1894: Sir Hiram Stevens Maxim (inventor of the Maxim Gun) built and tested a large steam powered aircraft. The machine generated sufficient lift and thrust to break free of the test track and fly but was never operated as a piloted aircraft.
1899: Gustave Whitehead built and flew a steam powered airplane in Pittsburgh, Pennsylvania. Stoker/passenger Louis Darvarich was injured when the plane crashed into an upper story of an apartment building. He later flew steam aircraft in Hartford, Connecticut, and was visited by one of the Wright brothers well before 1903. However, this flight has never been verified satisfactorily; there are no photographs, news stories, or other media from 1899 to confirm it. Likewise, the supposed visit of the Wright brothers to Whitehead is apocryphal; other than affidavits taken over thirty years after the fact, there is no evidence the visit ever happened. Mainstream aviation historians remain unconvinced of the Whitehead claims.
1902: Louis Gagnon flew a steam helicopter in Rossland, British Columbia, called the “Flying Steam Shovel”. Control problems caused a crash.
1920 The Bristol Tramp would have been a steam powered aeroplane but the turbine was over powered and the construction of a reliable boiler and condenser circuit was problematic.

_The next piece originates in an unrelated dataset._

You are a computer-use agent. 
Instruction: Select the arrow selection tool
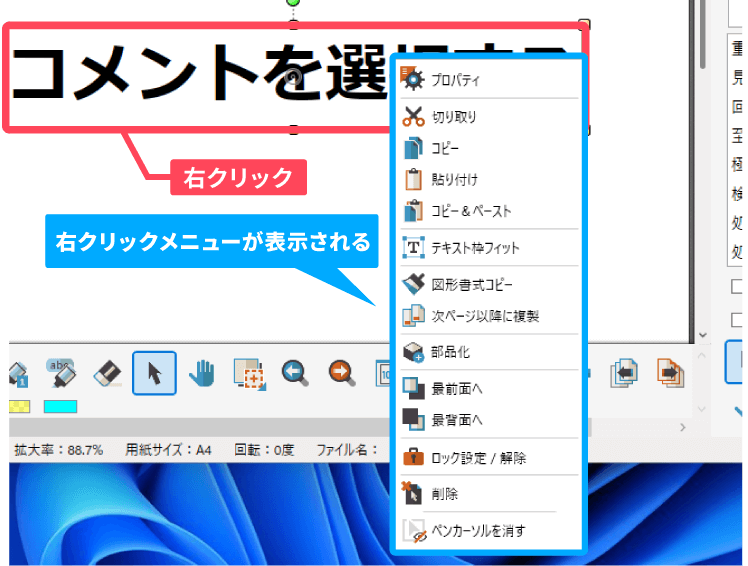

1933: George D. Besler and William J. Besler’s prototype steam biplane, based on a Travel Air 2000, flew several times at Oakland airport. It was powered by a two-cylinder, 150 hp (110 kW) reciprocating engine designed by the Doble Steam Motors Company and Besler weighing about 500 lbs. and was capable of STOL operation due to the ease of reversing the thrust.
1944: A steam-powered version of the Messerschmitt Me 264a was hypothesized but never constructed. This was meant to be powered by a steam turbine developing over 6,000 horsepower (4,500 kW) while driving a 5.3 meter (17′ 6″) diameter propeller. The fuel would have been a mixture of powdered coal and petroleum. It seems that the steam turbines would have had an SFC of 190 gr/hp/hr. The main considered advantages to this powerplant were consistent power at all altitudes and low maintenance.

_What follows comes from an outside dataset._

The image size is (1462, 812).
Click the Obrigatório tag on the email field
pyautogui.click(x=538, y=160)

1960s: Conceptual drawings were made for Don Johnson of Thermodynamic Systems Inc. Newport Beach, CA of an engine. It was to be in installed in a Hughes 300 helicopter. The steam engine was a compact cylindrical double-acting uniflow [similar in layout to the Dyna-Cam Aero engine], but never prototyped by Controlled Steam Dynamics, Inc.
Other than the semi-apocryphal Whitehead flight, these are all either non-aeroplanes or never flew… except for that Doble powered Besler…

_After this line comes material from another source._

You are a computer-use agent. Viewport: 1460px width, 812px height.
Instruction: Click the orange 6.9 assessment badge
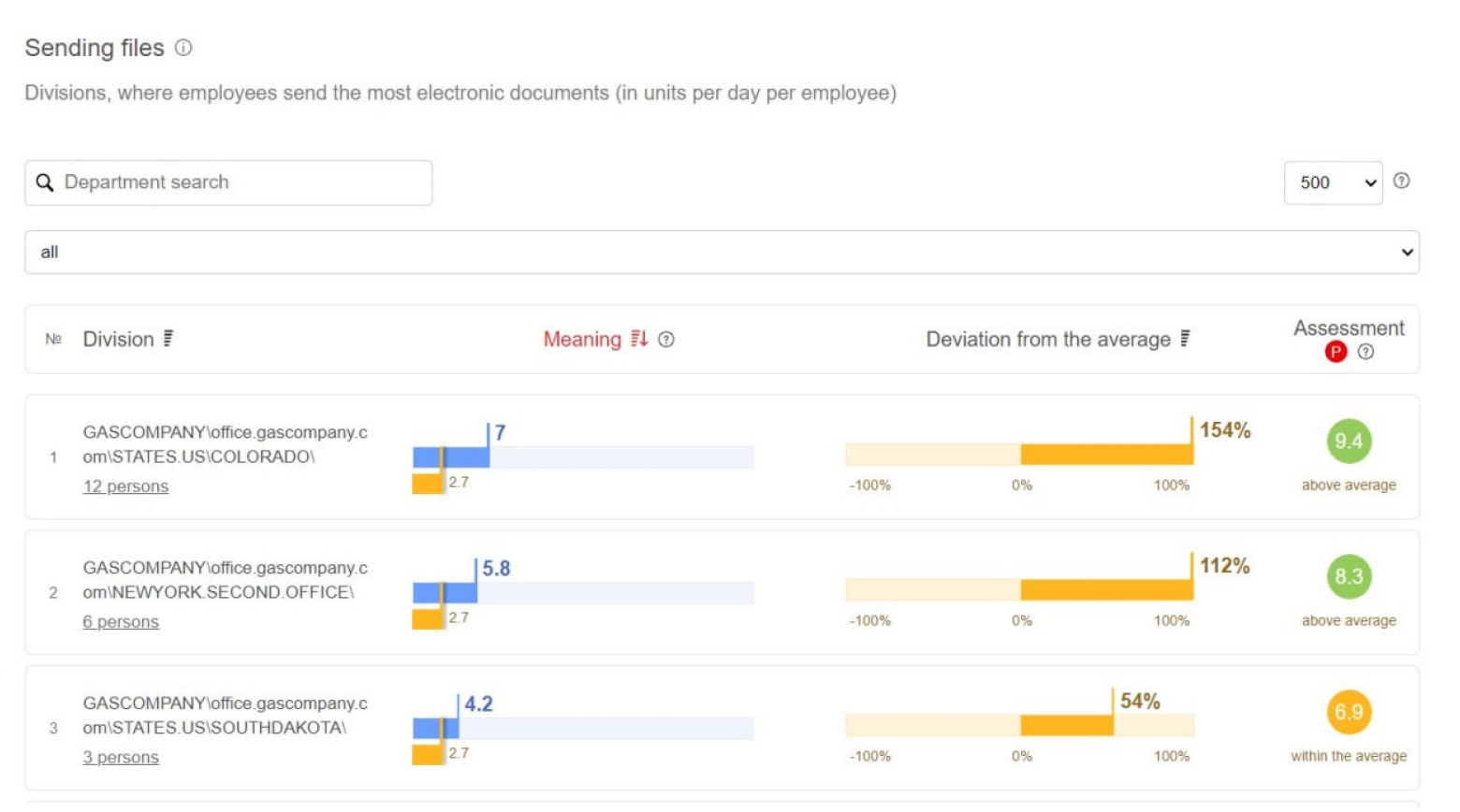1349,713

what interests me most is that; an actual flying steam plane…
What’s a Doble?
They didn’t make a lot of cars, but the ones they did make were very good. Jay Leno has one.
So some folks looked at this very well made, fairly light (for the time) and very reliable steam engine with a small flash tube boiler of a sort and thought it would work in an airplane. And built one. And it flew… And we have movies, er “Film at 11″
I especially like the bit after they land when, headed back to the camera, they use the reverse engine feature to suddenly slow down without a pitch forward moment from low braking at the wheels.
So if we could make one that worked with an old car engine, I’m sure we could do better today. I’ve always wanted a relatively quite airplane…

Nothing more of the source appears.